··· DATA FOR PROCESSING ···

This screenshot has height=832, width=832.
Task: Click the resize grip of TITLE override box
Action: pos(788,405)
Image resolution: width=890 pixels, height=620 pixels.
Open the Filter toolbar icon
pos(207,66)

···
··· DATA FOR PROCESSING ···

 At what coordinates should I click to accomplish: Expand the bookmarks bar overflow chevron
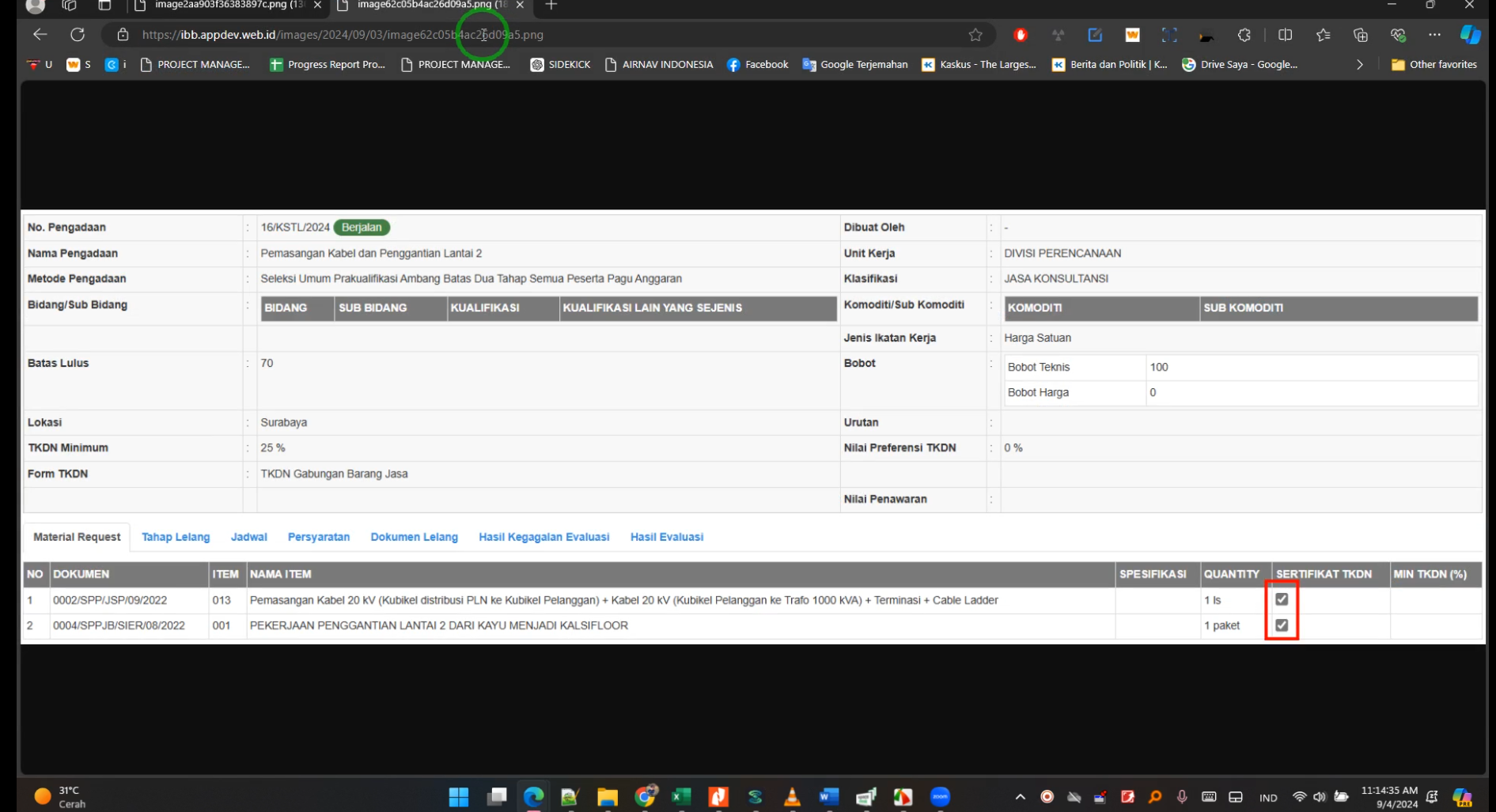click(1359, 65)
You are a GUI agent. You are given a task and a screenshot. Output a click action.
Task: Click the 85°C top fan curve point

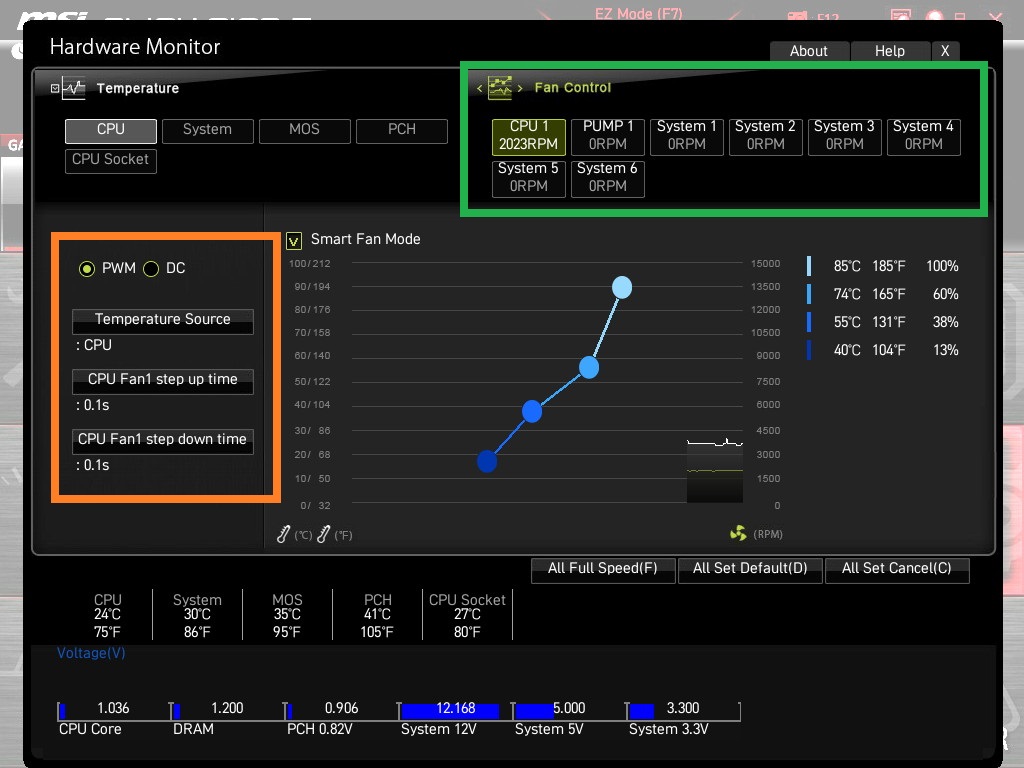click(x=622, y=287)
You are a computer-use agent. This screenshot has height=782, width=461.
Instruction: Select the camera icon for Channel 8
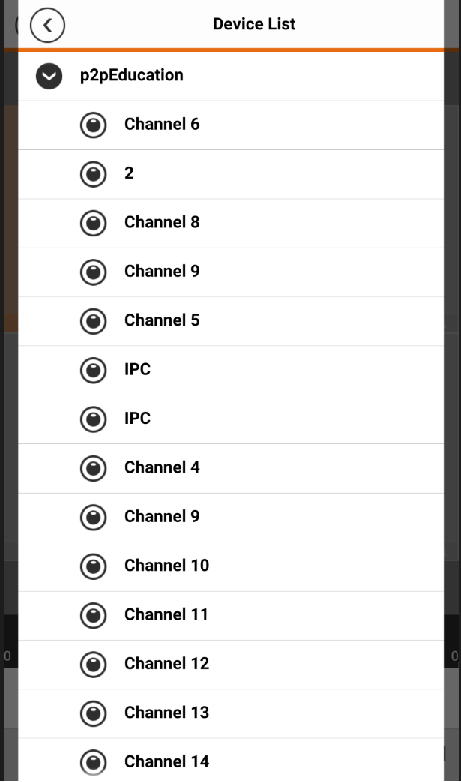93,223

···

** WORK TO COMPLETE **
Each line above that contains the string "agent" should be identified and copied.

** SOLUTION FOR THIS TASK **
You are a GUI agent. You are given a task and a screenshot. Output a click action.
You are a computer-use agent. This screenshot has height=782, width=461.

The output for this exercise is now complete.